Each OCtober they haunt the halls...waiting for the right time to strike...one word binds them together...INSANITY! Insanity is Absinthium Film's first full length feature which follows the lives and times of a handful of haunters who take their job with fear very seriously. See behind the scenes footage as these unique performers as they get ready for the scares. See exclusive interviews with veteran actors and newcomers as they share stories and thoughts about haunting. Witness actual scares firsthand caught on film! INSANITY features exclusive music from Jeff Nistcke, The Spirits of the Dead, and Ryan Farrell. For more information please visit us on theweb at: http://www.maniacalproductions.com/site/insanity.htm and experience INSANITY at it's finest.


----------



## chubacabra (Jul 19, 2004)

Are you going to release it so its available for purchase?


----------



## mr_maniacal (Mar 6, 2005)

Yes we plan to have it available in August.
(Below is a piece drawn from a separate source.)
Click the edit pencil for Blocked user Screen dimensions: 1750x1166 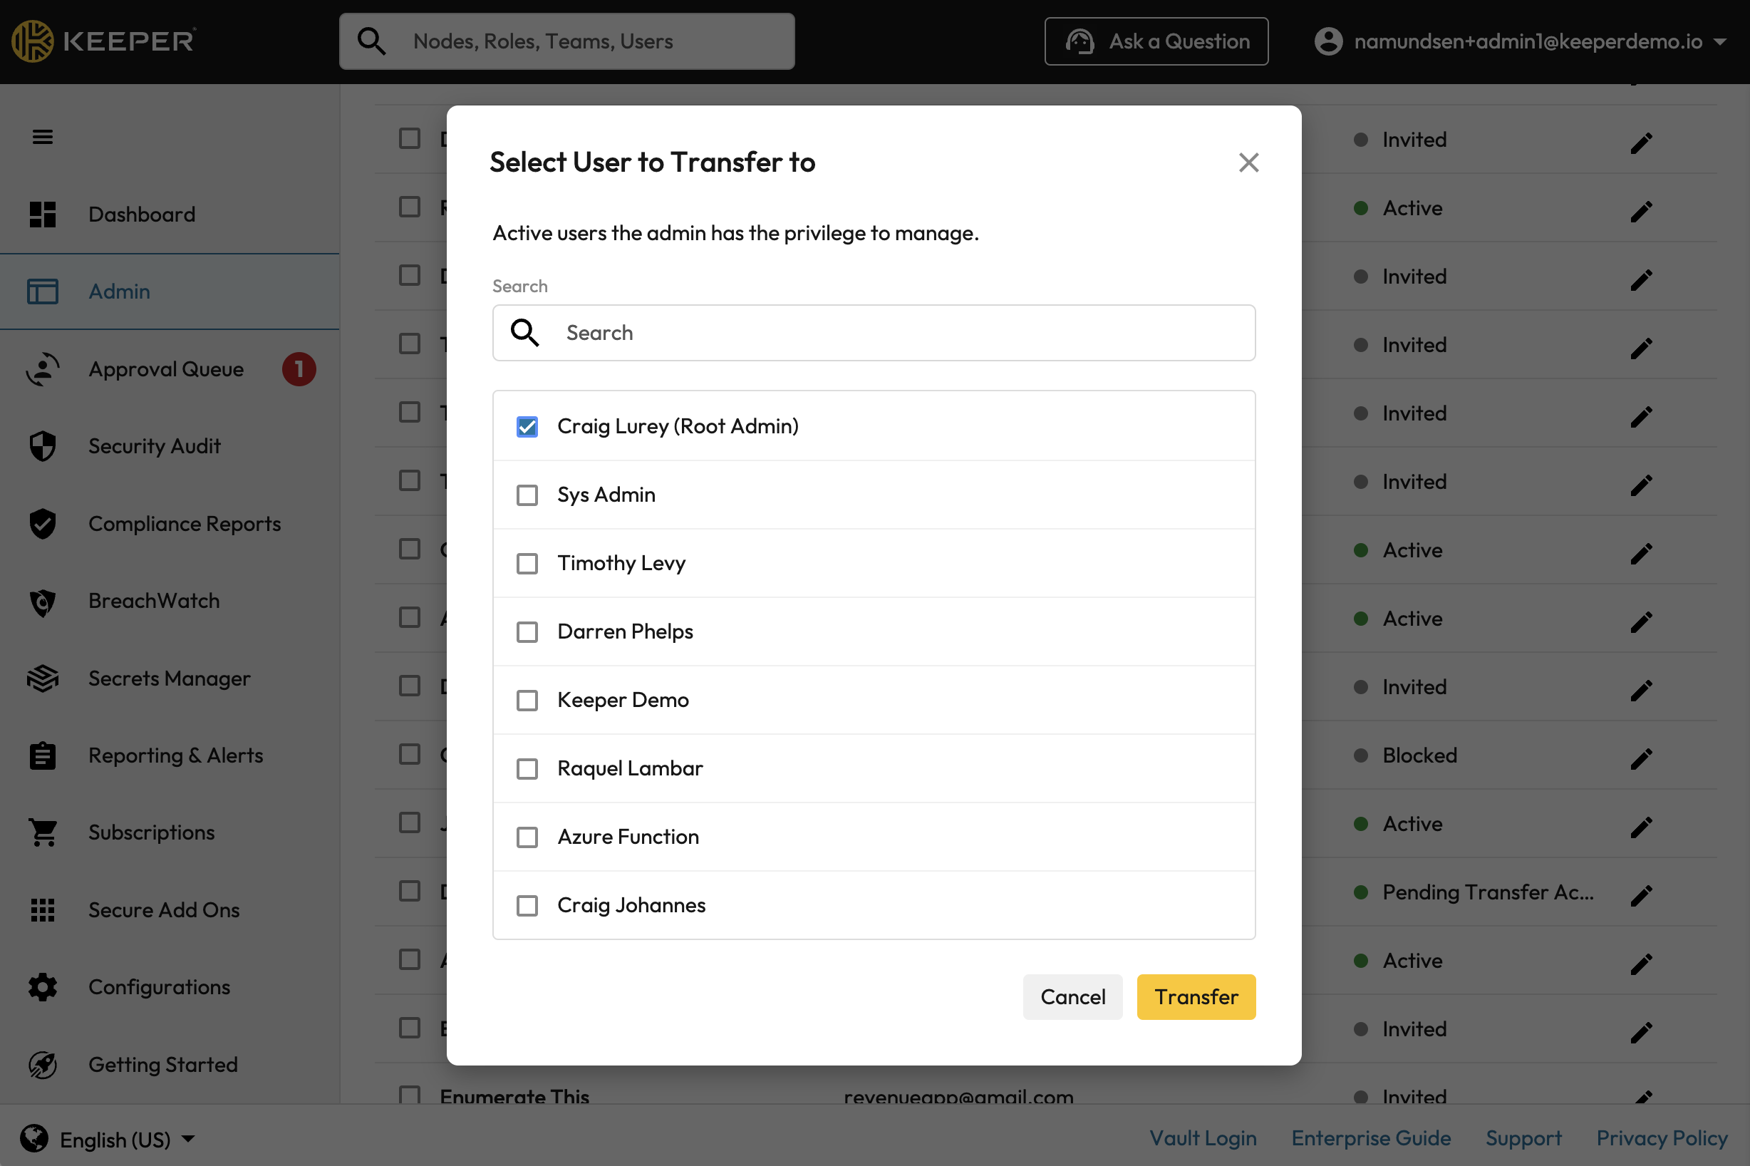[x=1641, y=758]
There is a local horror convention in August that has expressed an interest in showing it in one of their movie rooms so that's the reason for the August release. Unless someting changes at this point we will have copies professionally pressed and shrink wrapped for sale throguht eh webstie and at the cons we do, but one we have at least a rough edit done we plan on throwign it out there to the distribution companies we have contacts with. We shall see about that (fingers and toes crossed)


----------



## chubacabra (Jul 19, 2004)

Cool, cool, I'll get a copy


----------